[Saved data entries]
[Start of section]

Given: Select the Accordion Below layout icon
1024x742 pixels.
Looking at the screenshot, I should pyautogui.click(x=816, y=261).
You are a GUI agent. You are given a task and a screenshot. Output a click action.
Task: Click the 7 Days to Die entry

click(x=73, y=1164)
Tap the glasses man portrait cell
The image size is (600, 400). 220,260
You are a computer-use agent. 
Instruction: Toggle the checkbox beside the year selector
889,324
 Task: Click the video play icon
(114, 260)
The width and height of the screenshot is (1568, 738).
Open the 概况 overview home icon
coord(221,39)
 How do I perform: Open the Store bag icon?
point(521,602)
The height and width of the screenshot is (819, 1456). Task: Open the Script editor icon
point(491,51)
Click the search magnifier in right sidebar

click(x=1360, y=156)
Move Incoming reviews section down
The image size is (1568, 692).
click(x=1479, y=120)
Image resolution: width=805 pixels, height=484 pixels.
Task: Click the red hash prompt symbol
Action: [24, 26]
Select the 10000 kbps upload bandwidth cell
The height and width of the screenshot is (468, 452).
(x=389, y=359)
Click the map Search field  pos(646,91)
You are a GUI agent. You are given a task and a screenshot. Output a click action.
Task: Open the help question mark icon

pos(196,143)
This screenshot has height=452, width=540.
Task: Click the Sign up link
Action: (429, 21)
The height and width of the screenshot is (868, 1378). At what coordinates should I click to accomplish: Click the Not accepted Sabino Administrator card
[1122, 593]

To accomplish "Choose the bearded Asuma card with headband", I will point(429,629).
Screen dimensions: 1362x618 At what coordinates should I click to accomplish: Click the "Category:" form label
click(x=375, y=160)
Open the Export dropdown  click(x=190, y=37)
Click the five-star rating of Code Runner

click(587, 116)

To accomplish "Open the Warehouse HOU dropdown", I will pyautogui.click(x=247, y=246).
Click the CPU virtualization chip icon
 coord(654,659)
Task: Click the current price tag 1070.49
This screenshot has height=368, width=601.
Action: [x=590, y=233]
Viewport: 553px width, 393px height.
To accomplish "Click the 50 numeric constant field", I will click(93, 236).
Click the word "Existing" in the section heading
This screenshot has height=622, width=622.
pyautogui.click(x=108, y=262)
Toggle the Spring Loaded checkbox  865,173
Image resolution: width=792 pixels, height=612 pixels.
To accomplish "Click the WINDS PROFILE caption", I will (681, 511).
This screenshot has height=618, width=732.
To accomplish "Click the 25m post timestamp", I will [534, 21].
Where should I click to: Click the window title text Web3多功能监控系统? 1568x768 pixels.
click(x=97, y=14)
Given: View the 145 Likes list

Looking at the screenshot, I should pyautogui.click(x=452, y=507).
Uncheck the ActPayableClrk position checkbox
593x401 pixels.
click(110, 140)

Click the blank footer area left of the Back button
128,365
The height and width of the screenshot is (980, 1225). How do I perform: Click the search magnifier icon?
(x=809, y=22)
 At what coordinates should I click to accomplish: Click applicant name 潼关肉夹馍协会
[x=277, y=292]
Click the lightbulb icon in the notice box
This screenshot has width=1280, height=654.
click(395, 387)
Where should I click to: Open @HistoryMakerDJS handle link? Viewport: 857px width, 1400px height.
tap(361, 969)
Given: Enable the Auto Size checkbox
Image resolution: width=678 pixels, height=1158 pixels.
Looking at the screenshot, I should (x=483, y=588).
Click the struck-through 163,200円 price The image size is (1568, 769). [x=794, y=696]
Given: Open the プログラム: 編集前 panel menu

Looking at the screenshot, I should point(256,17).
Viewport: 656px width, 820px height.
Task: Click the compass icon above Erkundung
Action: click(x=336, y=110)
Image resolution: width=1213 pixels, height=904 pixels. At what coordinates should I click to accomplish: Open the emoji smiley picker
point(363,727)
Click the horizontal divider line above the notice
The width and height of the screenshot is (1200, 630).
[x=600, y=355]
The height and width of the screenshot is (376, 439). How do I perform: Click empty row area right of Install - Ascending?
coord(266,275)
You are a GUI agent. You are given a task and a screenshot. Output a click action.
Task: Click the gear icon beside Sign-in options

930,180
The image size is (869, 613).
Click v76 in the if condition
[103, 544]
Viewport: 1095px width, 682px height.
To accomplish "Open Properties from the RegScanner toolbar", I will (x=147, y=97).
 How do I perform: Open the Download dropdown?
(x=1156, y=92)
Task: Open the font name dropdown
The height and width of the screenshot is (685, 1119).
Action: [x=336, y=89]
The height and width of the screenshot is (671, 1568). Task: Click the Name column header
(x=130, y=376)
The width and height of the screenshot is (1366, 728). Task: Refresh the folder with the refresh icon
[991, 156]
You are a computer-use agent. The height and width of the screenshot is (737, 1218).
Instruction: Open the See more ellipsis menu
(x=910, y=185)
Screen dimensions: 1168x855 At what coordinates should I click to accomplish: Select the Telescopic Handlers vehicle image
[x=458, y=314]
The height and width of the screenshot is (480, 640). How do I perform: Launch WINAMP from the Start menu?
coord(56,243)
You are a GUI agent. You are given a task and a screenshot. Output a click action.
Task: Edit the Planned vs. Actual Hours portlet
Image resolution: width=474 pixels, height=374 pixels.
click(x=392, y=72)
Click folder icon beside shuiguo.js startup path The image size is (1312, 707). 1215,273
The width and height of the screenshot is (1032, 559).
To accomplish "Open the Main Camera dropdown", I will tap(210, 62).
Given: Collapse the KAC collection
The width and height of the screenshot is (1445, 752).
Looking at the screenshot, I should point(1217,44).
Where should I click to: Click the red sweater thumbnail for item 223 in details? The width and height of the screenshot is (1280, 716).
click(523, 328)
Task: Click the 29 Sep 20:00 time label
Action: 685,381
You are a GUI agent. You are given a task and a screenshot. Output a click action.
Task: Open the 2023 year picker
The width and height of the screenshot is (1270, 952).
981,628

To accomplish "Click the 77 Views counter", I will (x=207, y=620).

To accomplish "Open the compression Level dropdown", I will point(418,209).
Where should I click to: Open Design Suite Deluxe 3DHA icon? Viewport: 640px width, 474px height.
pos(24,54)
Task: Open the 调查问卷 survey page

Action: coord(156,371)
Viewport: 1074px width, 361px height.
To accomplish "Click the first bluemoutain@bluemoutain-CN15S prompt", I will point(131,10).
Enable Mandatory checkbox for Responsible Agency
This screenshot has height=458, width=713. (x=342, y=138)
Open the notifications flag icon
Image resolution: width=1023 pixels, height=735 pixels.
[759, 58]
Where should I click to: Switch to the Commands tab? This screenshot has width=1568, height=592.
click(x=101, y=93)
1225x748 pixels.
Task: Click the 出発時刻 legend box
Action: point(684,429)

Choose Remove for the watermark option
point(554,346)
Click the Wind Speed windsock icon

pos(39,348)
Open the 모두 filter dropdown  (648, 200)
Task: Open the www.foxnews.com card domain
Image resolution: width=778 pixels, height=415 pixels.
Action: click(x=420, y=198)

[End of section]

● **WHAT TO DO**: Would you retype exactly the lines above, from the line with "Image resolution: width=792" to the line with "Task: Open the font name dropdown", with both end lines kept and nothing more?

● **WRITTEN RESPONSE**:
Image resolution: width=792 pixels, height=612 pixels.
To accomplish "Click the WINDS PROFILE caption", I will (681, 511).
This screenshot has height=618, width=732.
To accomplish "Click the 25m post timestamp", I will [534, 21].
Where should I click to: Click the window title text Web3多功能监控系统? 1568x768 pixels.
click(x=97, y=14)
Given: View the 145 Likes list

Looking at the screenshot, I should pyautogui.click(x=452, y=507).
Uncheck the ActPayableClrk position checkbox
593x401 pixels.
click(110, 140)

Click the blank footer area left of the Back button
128,365
The height and width of the screenshot is (980, 1225). How do I perform: Click the search magnifier icon?
(x=809, y=22)
 At what coordinates should I click to accomplish: Click applicant name 潼关肉夹馍协会
[x=277, y=292]
Click the lightbulb icon in the notice box
This screenshot has width=1280, height=654.
click(395, 387)
Where should I click to: Open @HistoryMakerDJS handle link? Viewport: 857px width, 1400px height.
tap(361, 969)
Given: Enable the Auto Size checkbox
Image resolution: width=678 pixels, height=1158 pixels.
Looking at the screenshot, I should (x=483, y=588).
Click the struck-through 163,200円 price The image size is (1568, 769). [x=794, y=696]
Given: Open the プログラム: 編集前 panel menu

Looking at the screenshot, I should point(256,17).
Viewport: 656px width, 820px height.
Task: Click the compass icon above Erkundung
Action: click(x=336, y=110)
Image resolution: width=1213 pixels, height=904 pixels. At what coordinates should I click to accomplish: Open the emoji smiley picker
point(363,727)
Click the horizontal divider line above the notice
The width and height of the screenshot is (1200, 630).
[x=600, y=355]
The height and width of the screenshot is (376, 439). How do I perform: Click empty row area right of Install - Ascending?
coord(266,275)
You are a GUI agent. You are given a task and a screenshot. Output a click action.
Task: Click the gear icon beside Sign-in options

930,180
The image size is (869, 613).
Click v76 in the if condition
[103, 544]
Viewport: 1095px width, 682px height.
To accomplish "Open Properties from the RegScanner toolbar", I will (x=147, y=97).
 How do I perform: Open the Download dropdown?
(x=1156, y=92)
Task: Open the font name dropdown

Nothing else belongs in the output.